Does the description disclose side effects, auth requirements, rate limits, or destructive behavior?

No annotations provided, so description carries full burden. It discloses that only completed audits are returned and caps at 100 results. However, it lacks details on pagination for larger result sets, authentication requirements, or other side effects. While adequate, key behavioral specifics are missing.

Agents need to know what a tool does to the world before calling it. Descriptions should go beyond structured annotations to explain consequences.

Conciseness5/5

Is the description appropriately sized, front-loaded, and free of redundancy?

Four concise sentences with no redundancy. The first sentence states purpose, second details filtering, third specifies result limit, fourth gives usage tip. Well-structured and front-loaded.

Shorter descriptions cost fewer tokens and are easier for agents to parse. Every sentence should earn its place.

Completeness3/5

Given the tool's complexity, does the description cover enough for an agent to succeed on first attempt?

Given no output schema, the description covers what is returned (up to 100 completed audits, skill information), but does not specify exact fields or structure of results. It adequately supports the search use case but leaves some gaps for a fully self-contained description.

Complex tools with many parameters or behaviors need more documentation. Simple tools need less. This dimension scales expectations accordingly.

Parameters3/5

Does the description clarify parameter syntax, constraints, interactions, or defaults beyond what the schema provides?

Schema description coverage is 100%, so baseline is 3. The description adds context like 'filter by verdict or minimum trust score' and ties usage to checking prior audits, but does not elaborate beyond schema definitions for sort and order. Overall, it adds moderate contextual meaning.

Input schemas describe structure but not intent. Descriptions should explain non-obvious parameter relationships and valid value ranges.

Purpose5/5

Does the description clearly state what the tool does and how it differs from similar tools?

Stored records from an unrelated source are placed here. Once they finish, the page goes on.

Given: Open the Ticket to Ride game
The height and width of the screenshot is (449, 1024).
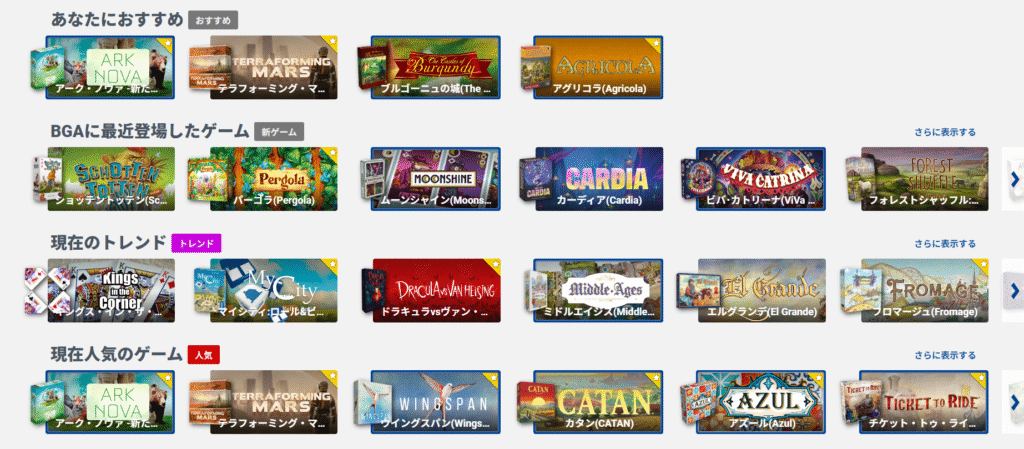Looking at the screenshot, I should point(922,402).
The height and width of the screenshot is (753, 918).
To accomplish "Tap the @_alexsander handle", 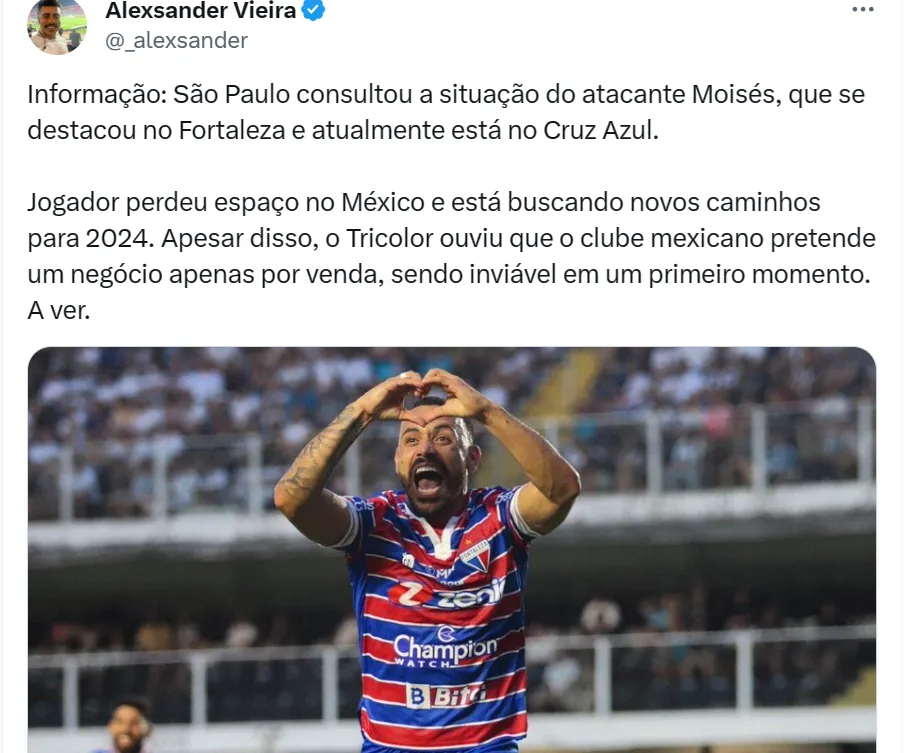I will tap(176, 40).
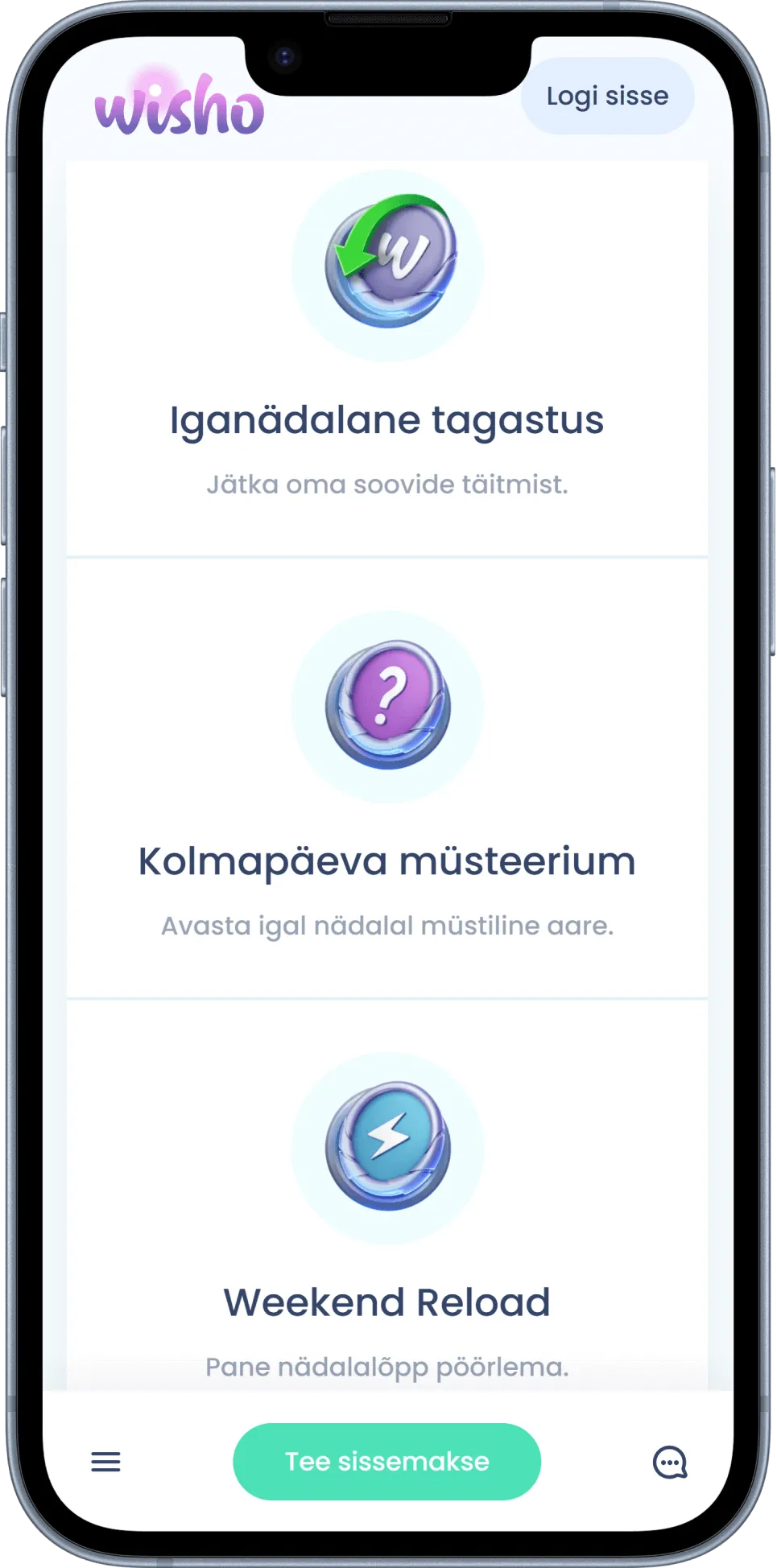Open the live chat icon
This screenshot has height=1568, width=777.
coord(669,1462)
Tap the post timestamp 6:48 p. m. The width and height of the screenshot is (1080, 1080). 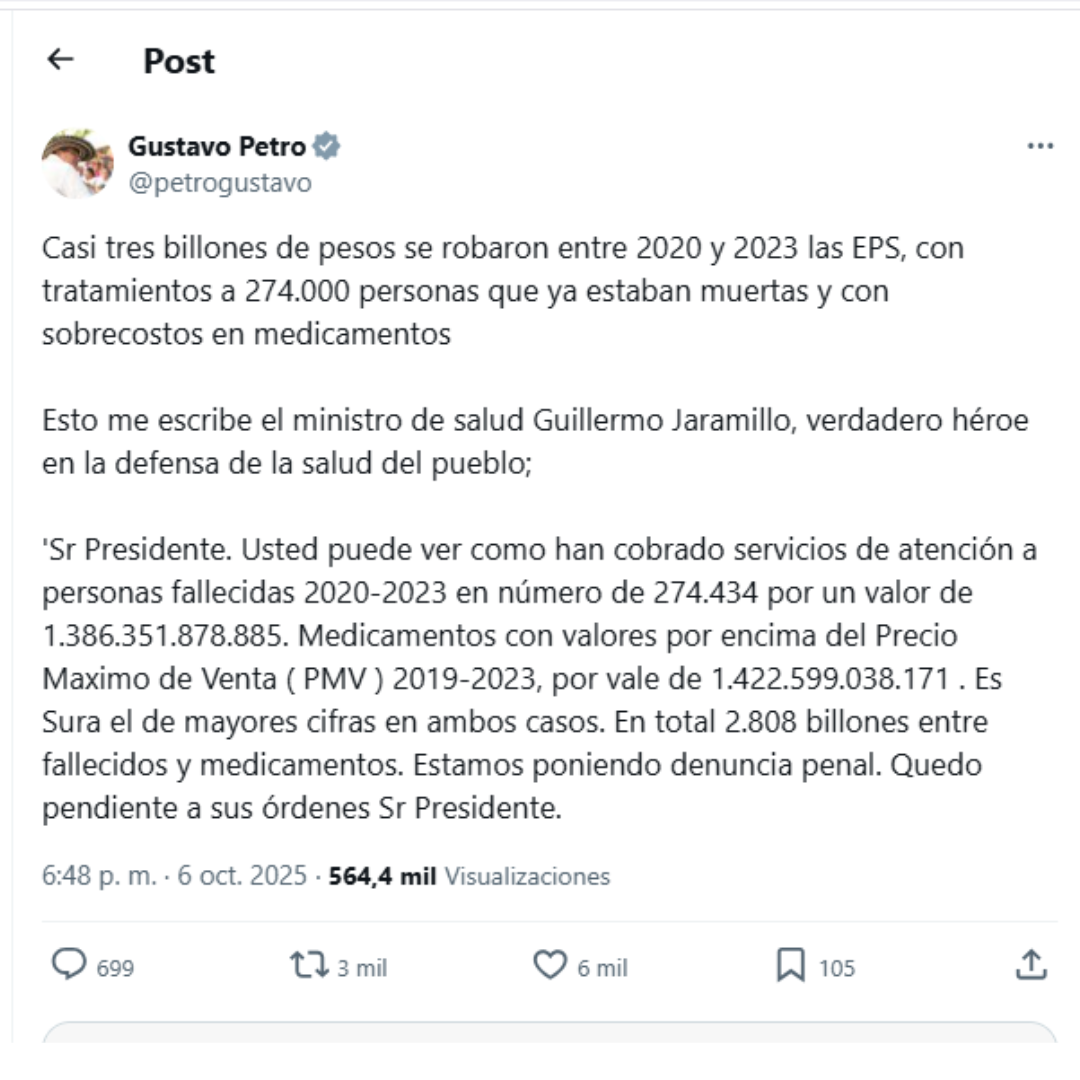coord(99,877)
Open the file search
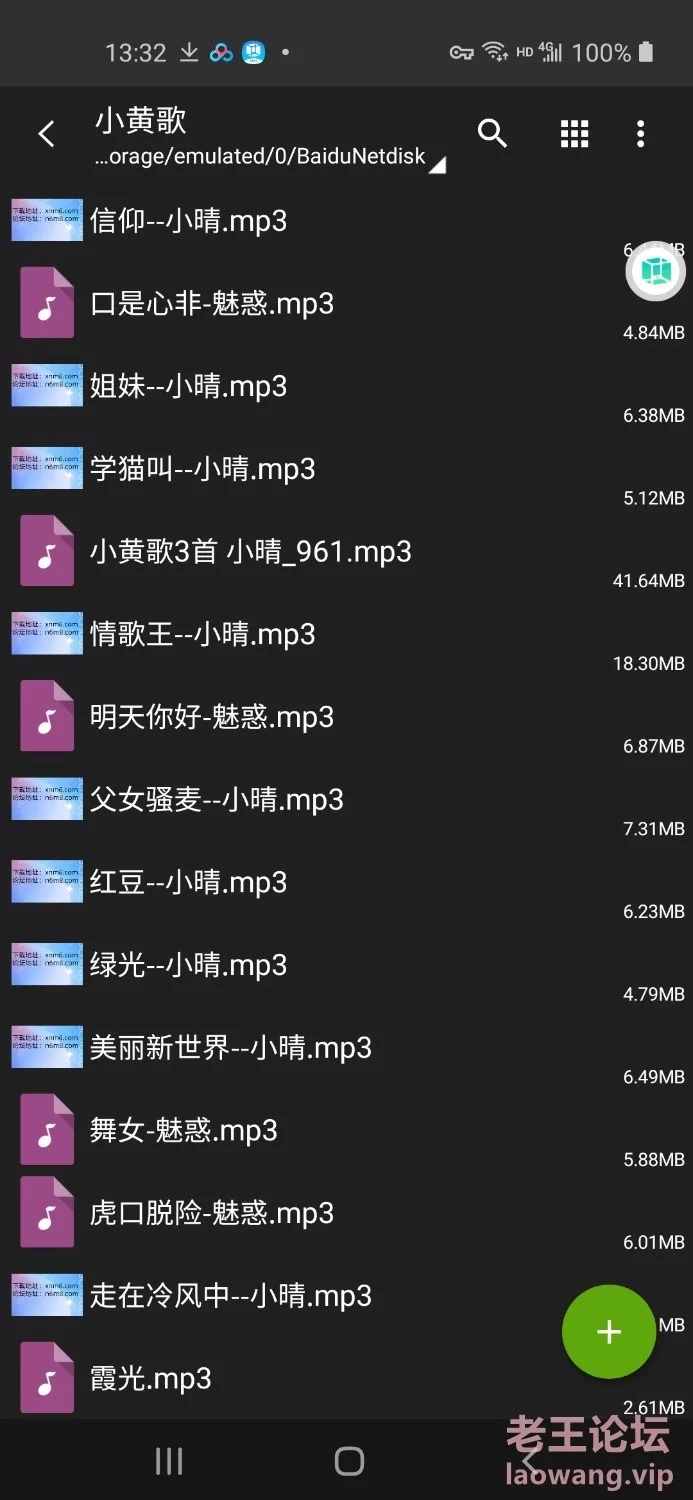The width and height of the screenshot is (693, 1500). click(492, 133)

The description clearly states the tool searches completed audits, with filtering by verdict and min_score, and returns up to 100 results. It effectively differentiates from sibling tools (check_audit_status, get_audit_report, etc.) by focusing on listing/filtering.

Agents choose between tools based on descriptions. A clear purpose with a specific verb and resource helps agents select the right tool.

Usage Guidelines5/5

Does the description explain when to use this tool, when not to, or what alternatives exist?

Explicitly states: 'Use this to check if a skill has already been audited before submitting a new audit.' This provides clear when-to-use guidance and implicitly advises against using it for other purposes like submitting or viewing individual reports.

Agents often have multiple tools that could apply. Explicit usage guidance like "use X instead of Y when Z" prevents misuse.